Rumor had it that the Prussians were about to enter Rouen.

The members of the National Guard, who for the past two months had been reconnoitering with the utmost caution in the neighboring woods, occasionally shooting their own sentinels, and making ready for fight whenever a rabbit rustled in the undergrowth, had now returned to their homes. Their arms, their uniforms, all the death-dealing paraphernalia with which they had terrified all the milestones along the highroad for eight miles round, had suddenly and marvellously disappeared.

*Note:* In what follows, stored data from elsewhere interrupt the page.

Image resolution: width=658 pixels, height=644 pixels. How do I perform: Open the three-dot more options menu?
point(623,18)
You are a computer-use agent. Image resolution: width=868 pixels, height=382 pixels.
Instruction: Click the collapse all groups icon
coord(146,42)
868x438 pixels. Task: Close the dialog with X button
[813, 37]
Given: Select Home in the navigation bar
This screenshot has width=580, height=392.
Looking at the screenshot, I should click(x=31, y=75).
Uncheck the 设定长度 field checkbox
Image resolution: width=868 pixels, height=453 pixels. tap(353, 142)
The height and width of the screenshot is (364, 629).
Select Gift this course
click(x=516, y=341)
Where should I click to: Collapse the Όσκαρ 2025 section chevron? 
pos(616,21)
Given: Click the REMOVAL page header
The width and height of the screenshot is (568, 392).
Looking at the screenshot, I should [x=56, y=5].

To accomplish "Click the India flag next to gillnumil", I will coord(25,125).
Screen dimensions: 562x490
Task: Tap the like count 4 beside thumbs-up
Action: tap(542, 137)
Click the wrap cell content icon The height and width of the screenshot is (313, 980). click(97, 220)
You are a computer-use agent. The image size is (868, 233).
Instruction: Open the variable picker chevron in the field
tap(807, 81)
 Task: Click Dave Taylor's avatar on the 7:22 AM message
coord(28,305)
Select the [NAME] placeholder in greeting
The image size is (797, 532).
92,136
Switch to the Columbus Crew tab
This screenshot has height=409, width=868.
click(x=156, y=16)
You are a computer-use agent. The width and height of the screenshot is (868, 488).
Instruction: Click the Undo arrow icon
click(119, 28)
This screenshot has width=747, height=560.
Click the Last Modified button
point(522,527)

The last of the French soldiers had just crossed the Seine on their way to Pont-Audemer, through Saint-Sever and Bourg-Achard, and in their rear the vanquished general, powerless to do aught with the forlorn remnants of his army, himself dismayed at the final overthrow of a nation accustomed to victory and disastrously beaten despite its legendary bravery, walked between two orderlies.

Then a profound calm, a shuddering, silent dread, settled on the city. Many a round-paunched citizen, emasculated by years devoted to business, anxiously awaited the conquerors, trembling lest his roasting-jacks or kitchen knives should be looked upon as weapons.

Life seemed to have stopped short; the shops were shut, the streets deserted. Now and then an inhabitant, awed by the silence, glided swiftly by in the shadow of the walls. The anguish of suspense made men even desire the arrival of the enemy.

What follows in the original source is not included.